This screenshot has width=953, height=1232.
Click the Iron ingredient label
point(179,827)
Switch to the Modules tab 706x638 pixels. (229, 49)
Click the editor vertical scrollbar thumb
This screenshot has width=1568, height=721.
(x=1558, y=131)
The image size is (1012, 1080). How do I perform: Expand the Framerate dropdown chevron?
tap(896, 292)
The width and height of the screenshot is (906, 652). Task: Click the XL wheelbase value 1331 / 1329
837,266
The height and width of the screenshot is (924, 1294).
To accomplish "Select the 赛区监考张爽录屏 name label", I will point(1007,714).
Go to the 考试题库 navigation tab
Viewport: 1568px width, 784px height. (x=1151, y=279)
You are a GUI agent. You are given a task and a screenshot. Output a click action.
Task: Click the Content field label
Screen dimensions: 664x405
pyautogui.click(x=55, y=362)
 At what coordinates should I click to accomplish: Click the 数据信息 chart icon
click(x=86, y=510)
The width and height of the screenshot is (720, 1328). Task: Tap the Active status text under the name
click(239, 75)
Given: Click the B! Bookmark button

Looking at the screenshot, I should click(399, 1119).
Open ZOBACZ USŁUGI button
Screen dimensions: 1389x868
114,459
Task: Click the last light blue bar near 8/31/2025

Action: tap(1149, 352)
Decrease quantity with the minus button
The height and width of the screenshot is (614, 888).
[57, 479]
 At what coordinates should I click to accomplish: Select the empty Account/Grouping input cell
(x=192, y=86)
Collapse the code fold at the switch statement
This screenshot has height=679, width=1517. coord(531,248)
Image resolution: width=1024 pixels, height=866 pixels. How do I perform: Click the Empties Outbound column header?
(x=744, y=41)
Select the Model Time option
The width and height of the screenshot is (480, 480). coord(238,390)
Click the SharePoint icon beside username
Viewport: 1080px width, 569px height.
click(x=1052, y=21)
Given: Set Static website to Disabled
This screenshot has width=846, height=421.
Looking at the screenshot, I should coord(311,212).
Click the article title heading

^^^^^^^^

Exercise objective:
The whole block of entries above should be repeated exactly.

Solution for this task:
This screenshot has width=953, height=1232.
Click the Iron ingredient label
point(179,827)
Switch to the Modules tab 706x638 pixels. (229, 49)
Click the editor vertical scrollbar thumb
This screenshot has width=1568, height=721.
(x=1558, y=131)
The image size is (1012, 1080). How do I perform: Expand the Framerate dropdown chevron?
tap(896, 292)
The width and height of the screenshot is (906, 652). Task: Click the XL wheelbase value 1331 / 1329
837,266
The height and width of the screenshot is (924, 1294).
To accomplish "Select the 赛区监考张爽录屏 name label", I will point(1007,714).
Go to the 考试题库 navigation tab
Viewport: 1568px width, 784px height. (x=1151, y=279)
You are a GUI agent. You are given a task and a screenshot. Output a click action.
Task: Click the Content field label
Screen dimensions: 664x405
pyautogui.click(x=55, y=362)
 At what coordinates should I click to accomplish: Click the 数据信息 chart icon
click(x=86, y=510)
The width and height of the screenshot is (720, 1328). Task: Tap the Active status text under the name
click(239, 75)
Given: Click the B! Bookmark button

Looking at the screenshot, I should click(399, 1119).
Open ZOBACZ USŁUGI button
Screen dimensions: 1389x868
114,459
Task: Click the last light blue bar near 8/31/2025

Action: tap(1149, 352)
Decrease quantity with the minus button
The height and width of the screenshot is (614, 888).
[57, 479]
 At what coordinates should I click to accomplish: Select the empty Account/Grouping input cell
(x=192, y=86)
Collapse the code fold at the switch statement
This screenshot has height=679, width=1517. coord(531,248)
Image resolution: width=1024 pixels, height=866 pixels. How do I perform: Click the Empties Outbound column header?
(x=744, y=41)
Select the Model Time option
The width and height of the screenshot is (480, 480). coord(238,390)
Click the SharePoint icon beside username
Viewport: 1080px width, 569px height.
click(x=1052, y=21)
Given: Set Static website to Disabled
This screenshot has width=846, height=421.
Looking at the screenshot, I should coord(311,212).
Click the article title heading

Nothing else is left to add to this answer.